Роберт Андерсон говорит: «Многие авторы начинают писать с диалогов. Нил Саймон/Neil Simon однажды сказал мне, что он работает именно так. Такие авторы говорят, что раскрывают характеры и сюжетные линии в пьесе по мере написания. Попробовав этот способ несколько раз по молодости (в конце концов, я же любил диалоги, а не историю), я обнаружил, что я слишком часто терплю крах, исписав сорок страниц. Тупик. Я ничего не обнаружил. Когда я пишу диалоги, я могу открыть вещи, которые я не знал о себе, вещи, которые я не знал, что знаю, но я не могу открыть историю. Мне нужно знать финал. Если у вас неправильная ситуация, диалог не потечет сам собой. Если у вас нет людей в интересной ситуации, интересной в смысле развития сцены, это тупик».

Драматург Джон Ван Друтен/John Van Druten как-то сказал, что он не мог заставить героя говорить как надо, пока не поменял ему имя. Я иногда говорил то же самое. Я говорил, что Лаура будет говорить не так, как Хейзел, и пока вы не найдете правильное имя — ничего не заработает.

Когда-то я давал своим студентам упражнение. В одном упражнении я говорил, что кто-то нашел десятидолларовую банкноту на улице и спорит за кухонным столом, как нужно потратить эти десять долларов. Развитие сцены — кто потратит десять долларов и как, но общий подтекст может высветить внутренние конфликты целой семьи.

В моей пьесе «Ты знаешь, что я не слышу тебя, когда течет вода/You know I can’t hear you when the water’s running» есть сцена, где два человека среднего возраста обсуждают, купить ли им две односпальные кровати или оставить старую двуспальную. Они вроде бы спорят о кроватях, но в этом споре проявляется вся их семейная жизнь. Подтекст — то, что случилось с их жизнью, с их любовью и средним возрастом».
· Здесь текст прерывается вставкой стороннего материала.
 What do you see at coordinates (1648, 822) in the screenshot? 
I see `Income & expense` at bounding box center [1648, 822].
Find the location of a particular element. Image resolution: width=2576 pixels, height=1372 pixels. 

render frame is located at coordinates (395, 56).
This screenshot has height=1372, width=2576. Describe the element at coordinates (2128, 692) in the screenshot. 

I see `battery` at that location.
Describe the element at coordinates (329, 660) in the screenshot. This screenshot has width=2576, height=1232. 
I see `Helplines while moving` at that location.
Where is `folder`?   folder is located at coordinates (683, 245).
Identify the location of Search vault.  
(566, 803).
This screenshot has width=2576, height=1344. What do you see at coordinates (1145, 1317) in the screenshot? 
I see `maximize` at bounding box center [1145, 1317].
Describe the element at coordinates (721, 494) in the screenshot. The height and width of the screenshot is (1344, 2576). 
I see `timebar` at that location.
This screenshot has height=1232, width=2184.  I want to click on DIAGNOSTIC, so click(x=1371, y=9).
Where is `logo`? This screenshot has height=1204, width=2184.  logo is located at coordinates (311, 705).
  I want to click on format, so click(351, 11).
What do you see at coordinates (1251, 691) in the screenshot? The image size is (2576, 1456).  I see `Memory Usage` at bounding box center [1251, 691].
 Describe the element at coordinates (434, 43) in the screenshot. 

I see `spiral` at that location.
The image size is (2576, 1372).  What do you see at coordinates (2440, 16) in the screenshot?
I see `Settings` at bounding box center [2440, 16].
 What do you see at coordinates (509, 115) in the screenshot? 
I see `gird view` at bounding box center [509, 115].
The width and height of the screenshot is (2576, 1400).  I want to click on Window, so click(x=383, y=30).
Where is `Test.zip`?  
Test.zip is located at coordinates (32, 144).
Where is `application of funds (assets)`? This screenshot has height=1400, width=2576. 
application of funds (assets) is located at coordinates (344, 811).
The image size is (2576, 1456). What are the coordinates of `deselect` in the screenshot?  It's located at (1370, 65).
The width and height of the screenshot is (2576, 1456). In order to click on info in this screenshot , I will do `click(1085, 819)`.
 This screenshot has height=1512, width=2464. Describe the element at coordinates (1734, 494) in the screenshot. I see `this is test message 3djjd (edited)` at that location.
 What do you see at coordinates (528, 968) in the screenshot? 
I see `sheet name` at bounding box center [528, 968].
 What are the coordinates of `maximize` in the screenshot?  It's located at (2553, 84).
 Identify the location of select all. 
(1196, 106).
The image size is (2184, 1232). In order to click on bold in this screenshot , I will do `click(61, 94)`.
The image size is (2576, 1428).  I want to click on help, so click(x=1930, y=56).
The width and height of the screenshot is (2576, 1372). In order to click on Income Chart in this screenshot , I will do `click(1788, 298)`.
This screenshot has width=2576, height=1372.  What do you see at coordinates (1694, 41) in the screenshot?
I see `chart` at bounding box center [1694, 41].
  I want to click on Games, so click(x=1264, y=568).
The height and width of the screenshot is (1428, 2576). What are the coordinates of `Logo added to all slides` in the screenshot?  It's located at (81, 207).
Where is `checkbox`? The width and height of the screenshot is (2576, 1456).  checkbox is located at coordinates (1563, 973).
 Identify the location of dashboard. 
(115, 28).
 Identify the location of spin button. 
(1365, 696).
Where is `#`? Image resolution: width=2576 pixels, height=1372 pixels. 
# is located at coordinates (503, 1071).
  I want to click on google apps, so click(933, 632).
Когда Джулз Файффер/Jules Feiffer преподавал драматургию в Йельской драматической школе, он помогал студентам улучшить диалог «избавившись от потворствования себе и прочих поблажек, решив, в чем цель сцены, и вырезая все, что к ней не относится. Вырезая эти украшения, которые так любят вставлять молодые авторы, чтобы доказать, что они гениальны».

Ключ к написанию хороших диалогов начинается с умения прислушиваться к ритмам и нюансам.

«Самая важная вещь, — говорит Роберт Андерсон, — разработать голос. Он не только в диалоге, но и в отношении. Если у вас есть голос, диалог выйдет правильным».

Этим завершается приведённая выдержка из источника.